- [PROBLEM SET]:
• a. Duplicate the stretch of the cpp11armadillo usage page from "The Ordinary Least" through "vector \(Y\) (Hansen 2022)." without any changes.
• b. Answer these questions using the cpp11armadillo usage page, one line each, marking each answer to match its question:
(i) Besides a design matrix X, what does the OLS estimator formula take as input?
(ii) Which two namespaces does the code bring in with "using namespace"?
(iii) Which function does the code call to convert x from R to C++?
• c. Pick up the cpp11armadillo usage page where it stops and keep writing from there.

- [DOCUMENT PASSAGE]:
● ● ● ● ●
Basic ‘cpp11armadillo’ usage

Ordinary Least Squares Examples

The Ordinary Least Squares (OLS) estimator is \(\hat{\beta} = (X^tX)^{-1}(X^tY)\) for a design matrix \(X\) and an outcome vector \(Y\) (Hansen 2022).

The following code shows how to compute the OLS estimator using Armadillo and sending data from R to C++ and viceversa using cpp11 and cpp11armadillo (Sanderson and Curtin 2016):

#include <cpp11.hpp>
#include <cpp11armadillo.hpp>

using namespace arma;
using namespace cpp11;

[[cpp11::register]] doubles_matrix<> ols_mat_(const doubles_matrix<>& x) {
  Mat<double> Y = as_Mat(x); // convert from R to C++
  Mat<double> Yinv = inv(Y); // Y^(-1)
● ● ● ● ●
- [EXCERPTED RECORDS]:
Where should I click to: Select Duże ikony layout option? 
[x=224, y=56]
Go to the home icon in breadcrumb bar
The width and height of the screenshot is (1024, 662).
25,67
● ● ● ● ●
- [TASK RESPONSES]:
• a.
The Ordinary Least Squares (OLS) estimator is \(\hat{\beta} = (X^tX)^{-1}(X^tY)\) for a design matrix \(X\) and an outcome vector \(Y\) (Hansen 2022).

• b.
(i) An outcome vector Y.
(ii) arma and cpp11.
(iii) as_Mat.

• c.
  return as_doubles_matrix(Yinv); // convert from C++ to R
}

The previous code includes the cpp11 and cpp11armadillo libraries (cpp11armadillo calls Armadillo) to allow interfacing C++ with R. It also loads the corresponding namespaces in order to simplify the notation (i.e., using Mat instead of arma::Mat), and the function as_Mat() and as_doubles_mat() are provided by cpp11armadillo to pass a matrix object from R to C++ and that Armadillo can read and then pass it back to R.

The use of const and & are specific to the C++ language and allow to pass data from R to C++ without copying the data, and therefore saving time and memory.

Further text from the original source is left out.